Silvers11 · 06/11/2024 12:56

@stephen8 Appreciate legal involvement may cost you money which you say you can't really afford - but you can't afford NOT to act on this immediately. Like Right Now. Today. You need to speak to SS AND a lawyer

I would also in the meantime reply to your wife that it would be absolutely terrible for the children to be uprooted just like that and never to see you again, so it cannot just be done on 12th November like she wants. Tell her you are speaking to SS and a lawyer as the children's needs are paramount and if they return to her on any basis at all, it would need to be done on a very gradual basis, so you are taking advice.

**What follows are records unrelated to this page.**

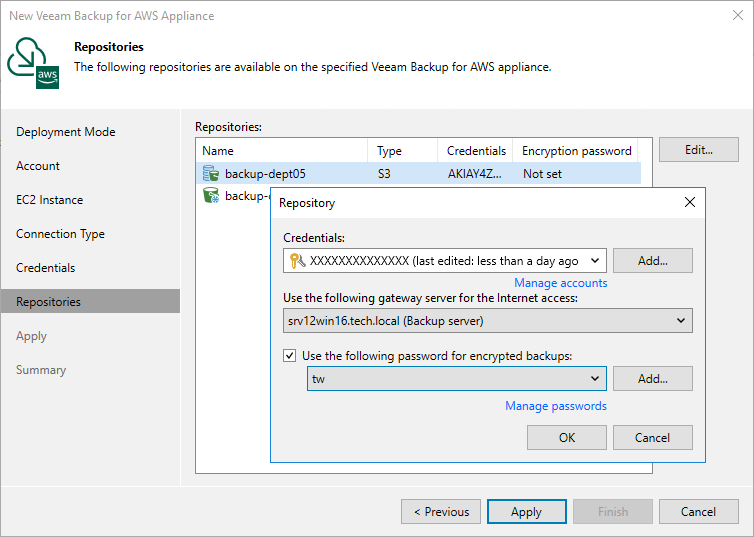This screenshot has width=754, height=537.
Task: Expand the Credentials dropdown
Action: click(595, 261)
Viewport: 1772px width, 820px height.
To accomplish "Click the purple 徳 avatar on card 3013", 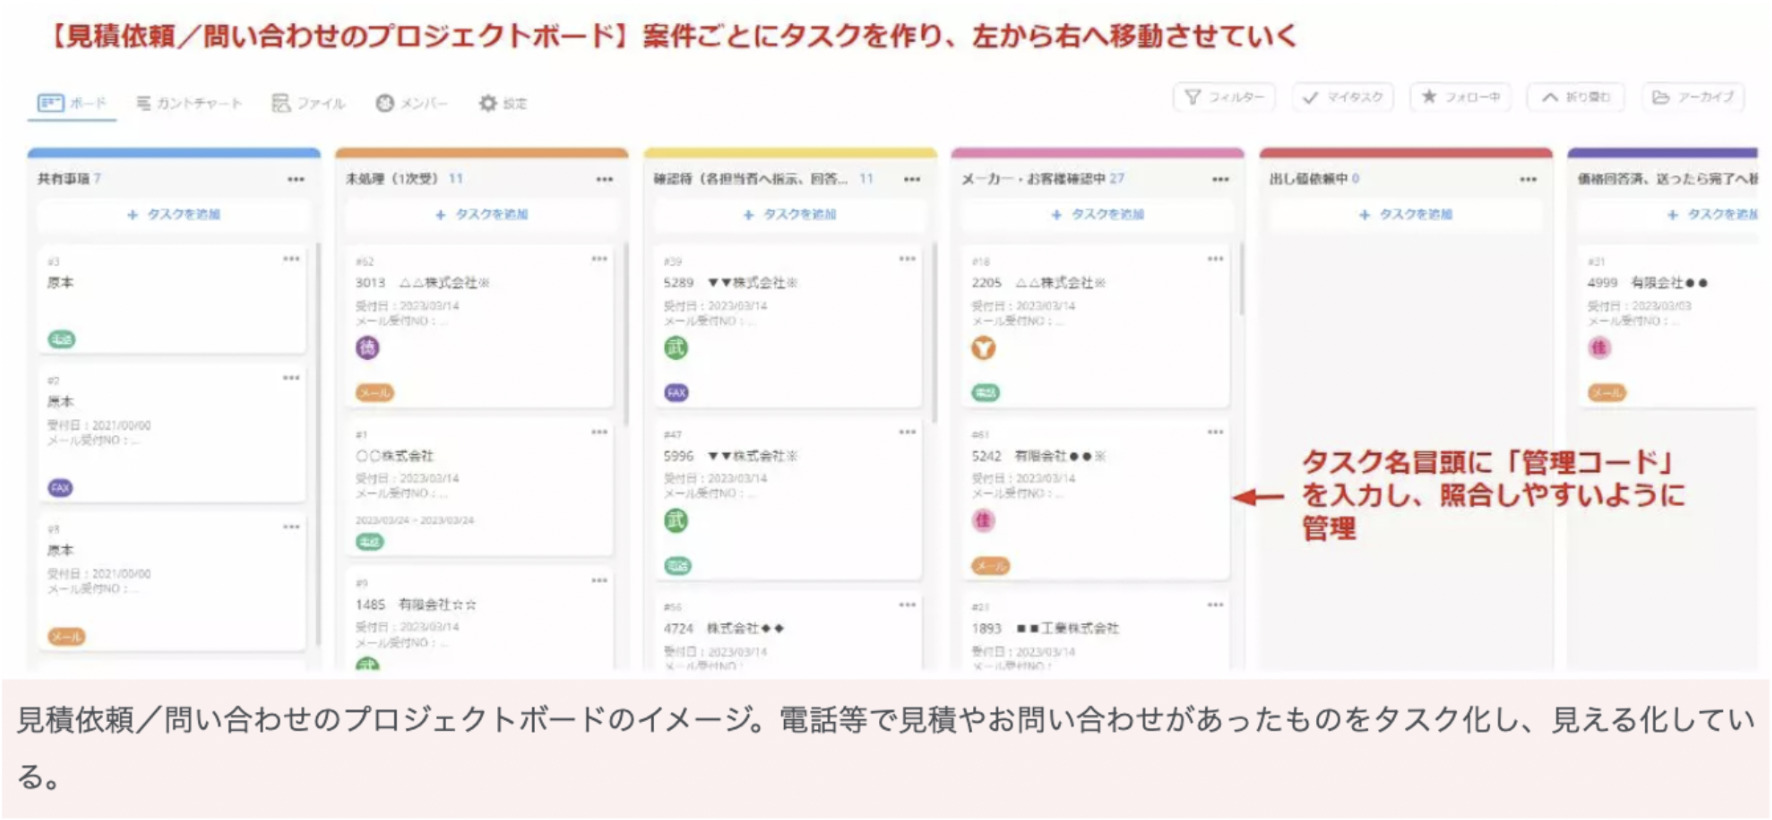I will [368, 348].
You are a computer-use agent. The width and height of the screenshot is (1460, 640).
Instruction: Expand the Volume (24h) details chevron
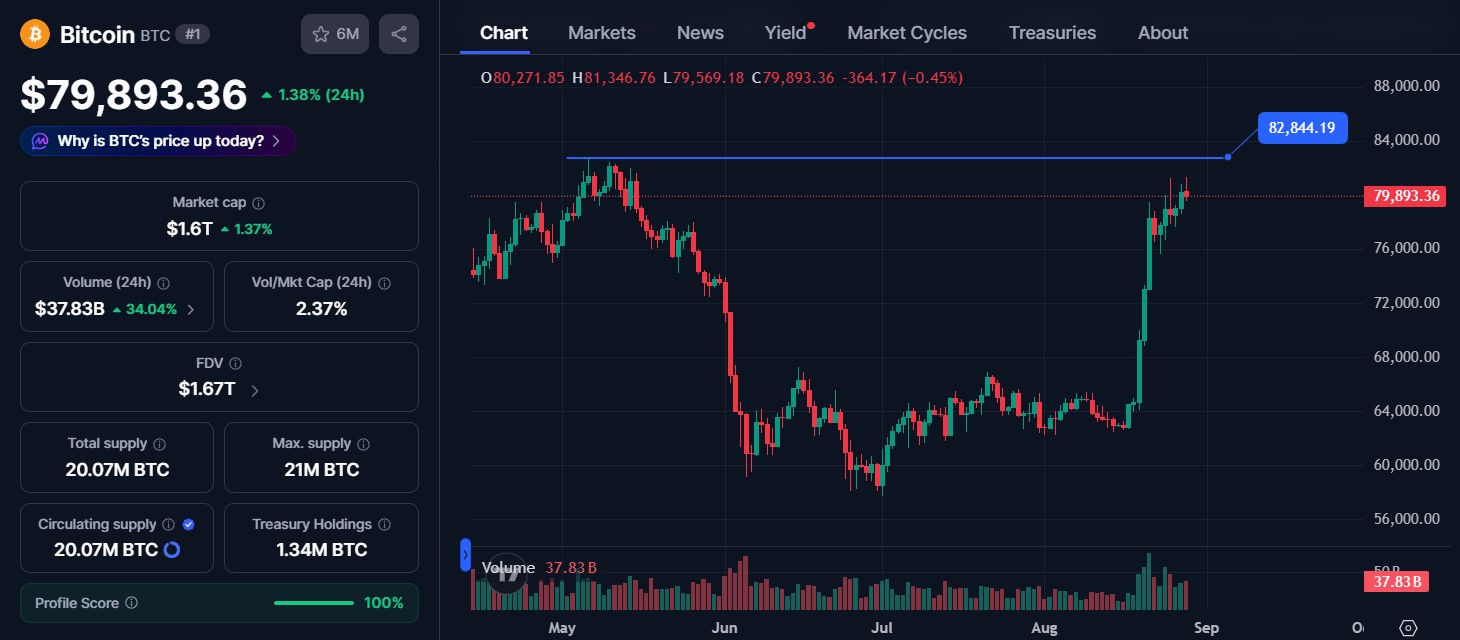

Don't tell her you don't want to hand them back to her at all. Just point out that it can't be done the way she is proposing. What a cow she is. Those poor children

RedHelenB · 06/11/2024 12:57

Lackinginspiration1 · 06/11/2024 11:53

So you have essentially taken these children off grid (by homeschooling) to avoid any contact with the authorities when you have no parental rights?! It may came from a good place but that is so completely wrong! Contact social services so that you can at least get some formal arrangements sorted, you have no legal right to do that

This.

stephen8 · 06/11/2024 12:58

Soontobe60 · 06/11/2024 12:53

And how do you fund this?

Well, before my wife pissed all the money away, gambling, I funded it fully, and now my parents pay. The girls are very happy with their schooling and have no desire to leave.

OP posts:
Pinkpaperclip · 06/11/2024 12:58

OP I know you love the girls and your intentions are good but you could get yourself in trouble for not informing SS years ago when you started looking after them alone. You need to get yourself off MN and straight to SS or citizens advice today.

MoodyMargaret11 · 06/11/2024 12:58

Soontobe60 · 06/11/2024 12:53

And how do you fund this?

I was wondering about this too, tutor's house for 3 girls Mon-Fri sounds incredibly privileged.
Their mum (or dad) could have showed up at any point demanding the children back, was the OP not worried about that? This should have been a prime concern and immediate SS contact / legal advice. Why leave it so many months, not worrying about PR and thie girls' future with neglectful parents. Odd!

stephen8 · 06/11/2024 12:58

RedHelenB · 06/11/2024 12:57

This.

Have you read the thread? The kids have always been home schooled.

OP posts:
StarDolphins · 06/11/2024 12:58

gladpurpledog · 06/11/2024 12:47

No. It is worrying. And it’s worrying he didn’t let them go to school. And let them call him dad.

Have you chosen to ignore the many updates regarding this or have you not even attempted to RTWT before coming in with your worrying?